Day 14 II
Miracles in HellChapter 31
"Huh?"
"Your answer Sica! Please... tell me how you feel about everything that I apparently muttered in my sleep last night!" I couldn't describe how I was feeling.
Why was I shouting? I don't even know myself. It was my fault that I got curious to why Taeyong wanted to speak to Jessica privately. It was my fault that I followed them to the bedroom. It was my fault for feeling annoyed over it. I know all of this but why am I doing this?
"My answer....I uh..." Sica kept stuttering and I knew it was hard for her to tell me.
"Unnie? What's going on?" I hear Soojung from behind me which means that everyone else is probably watching us.
"Soojungah... last night, you remember hearing ______ sleep talking..."
"Oh... yes..." For some reason I wanted to just break down.
The feeling of not knowing how you personally feel but knowing that other people know just makes me feel stupid. I feel stupid and worthless right now, I can't even contain my feelings but knowing that I blurted something just gives me a major tsunami of anxiety.
"You felt inferior because of me, how do I feel about that? I feel $hit, I feel so bad, I feel like I don't deserve to know you ______. I don't know why I'm feeling worst that I should. Maybe you mean a lot to me and I know Soojung means a lot to you too because she is your first love. That makes me thankful to trust you with anything knowing that you like my sister and hopefully like me too still after this. I wanted to thank you endlessly for existing because I never met someone so kind and hardworking as you. You wanted to know the answer for how I felt about what you confessed, I liked it but I was hurt too... hurt because of my dumb self and liked it because you care about us a lot.... I'm sorry, I should've told you as soon as possible."
"I...sorry." I couldn't take it in, I had to leave.
I found myself crying as I ran out of the room and just ran somewhere. I can't believe I told two pieces of information that I didn't want to deliver out. One, feeling inferior to Tyler and two, Soojung being my first love. Yes everyone knew that she is my favorite idol but first love is so much different than a favorite idol. I ended up running towards the gym unknowingly after taking a very long cut.
"So you're finally here."
"Taeyong? How did you know I was gonna come here?"
"You're my best friend, ain't it weird if I didn't know?"
"I never had a true best friend so... it is weird either way for me."
"I know you have questions, ask away. Thought it be easier if you talked to just me." Damn he is right.
"Well... what exactly did I say, word by word."
"Haha well word by word ummm basically quoted by you, you said: who gives the right to make Krystal sad... she deserves the world.... Jessica is too good for him... making me feel inferior... makes me sad... First love Krystal forever..."
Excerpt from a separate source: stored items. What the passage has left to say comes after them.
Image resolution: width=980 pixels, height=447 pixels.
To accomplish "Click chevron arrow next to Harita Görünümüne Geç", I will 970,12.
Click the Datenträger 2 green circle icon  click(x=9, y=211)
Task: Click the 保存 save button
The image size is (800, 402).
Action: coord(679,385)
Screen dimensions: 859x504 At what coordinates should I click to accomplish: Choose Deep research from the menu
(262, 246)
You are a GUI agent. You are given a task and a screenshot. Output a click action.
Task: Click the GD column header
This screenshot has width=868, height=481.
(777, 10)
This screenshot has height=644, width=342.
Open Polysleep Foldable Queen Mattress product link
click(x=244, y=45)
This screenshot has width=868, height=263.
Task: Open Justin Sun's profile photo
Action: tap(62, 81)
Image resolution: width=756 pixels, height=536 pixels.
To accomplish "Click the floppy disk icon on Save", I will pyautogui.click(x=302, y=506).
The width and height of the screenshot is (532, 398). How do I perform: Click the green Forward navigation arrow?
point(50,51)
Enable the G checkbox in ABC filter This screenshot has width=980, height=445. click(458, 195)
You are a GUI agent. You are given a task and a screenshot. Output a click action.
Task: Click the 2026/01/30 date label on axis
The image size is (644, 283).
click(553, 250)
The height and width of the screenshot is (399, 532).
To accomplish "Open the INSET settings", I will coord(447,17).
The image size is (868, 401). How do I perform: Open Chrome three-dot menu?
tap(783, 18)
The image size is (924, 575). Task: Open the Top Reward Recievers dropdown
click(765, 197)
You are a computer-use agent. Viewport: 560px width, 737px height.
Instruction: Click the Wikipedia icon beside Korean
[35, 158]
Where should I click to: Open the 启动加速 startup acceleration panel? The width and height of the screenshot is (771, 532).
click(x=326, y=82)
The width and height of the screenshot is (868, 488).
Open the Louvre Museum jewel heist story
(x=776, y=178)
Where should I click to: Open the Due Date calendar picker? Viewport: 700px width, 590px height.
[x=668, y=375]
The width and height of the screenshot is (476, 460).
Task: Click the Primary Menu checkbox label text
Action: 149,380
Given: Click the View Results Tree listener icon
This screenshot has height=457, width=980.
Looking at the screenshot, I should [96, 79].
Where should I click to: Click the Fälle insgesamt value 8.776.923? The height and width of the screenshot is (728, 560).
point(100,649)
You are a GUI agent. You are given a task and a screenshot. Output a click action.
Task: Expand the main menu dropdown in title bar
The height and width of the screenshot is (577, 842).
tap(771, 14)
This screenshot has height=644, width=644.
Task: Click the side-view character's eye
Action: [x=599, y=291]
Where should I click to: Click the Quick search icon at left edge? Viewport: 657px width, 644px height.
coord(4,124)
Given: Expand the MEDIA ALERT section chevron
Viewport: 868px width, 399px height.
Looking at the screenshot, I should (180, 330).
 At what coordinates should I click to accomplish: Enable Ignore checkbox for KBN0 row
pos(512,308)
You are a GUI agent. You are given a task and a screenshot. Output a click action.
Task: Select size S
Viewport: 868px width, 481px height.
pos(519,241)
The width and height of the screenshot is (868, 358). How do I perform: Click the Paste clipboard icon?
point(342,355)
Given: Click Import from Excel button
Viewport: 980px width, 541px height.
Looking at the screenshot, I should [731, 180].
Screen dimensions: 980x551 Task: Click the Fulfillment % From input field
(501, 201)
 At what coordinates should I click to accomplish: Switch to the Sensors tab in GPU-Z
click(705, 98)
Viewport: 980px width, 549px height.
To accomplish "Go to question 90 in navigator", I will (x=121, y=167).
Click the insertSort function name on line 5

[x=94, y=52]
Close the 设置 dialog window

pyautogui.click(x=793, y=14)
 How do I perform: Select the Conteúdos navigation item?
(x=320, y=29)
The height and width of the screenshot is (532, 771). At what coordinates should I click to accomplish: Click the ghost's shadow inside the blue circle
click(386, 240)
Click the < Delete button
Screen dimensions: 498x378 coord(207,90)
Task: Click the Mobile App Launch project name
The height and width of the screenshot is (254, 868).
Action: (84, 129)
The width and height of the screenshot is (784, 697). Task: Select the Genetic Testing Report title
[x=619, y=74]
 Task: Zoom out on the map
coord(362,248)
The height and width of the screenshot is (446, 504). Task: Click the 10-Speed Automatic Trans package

"I SAID THAT!?" Kill me now...
"Yep haha, don't worry the two ended up sleeping next to you because of it."
"What? I didn't sleep next to them from the start?"
"HAHA nope, they found you cuddling next to Tiffany but Jessica pushed her off." What is this feeling in my heart?
"Oh... well I guess I just felt embarrassed, I will apologize to everyone after I cool off. I never got angry at myself over something so little, I guess it's because a lot happened to me nowadays." I recall to the phone call from my parents.
"Why what happened?" Before I could answer, the rest of NCT, Shinee and EXO came to the gym to work out.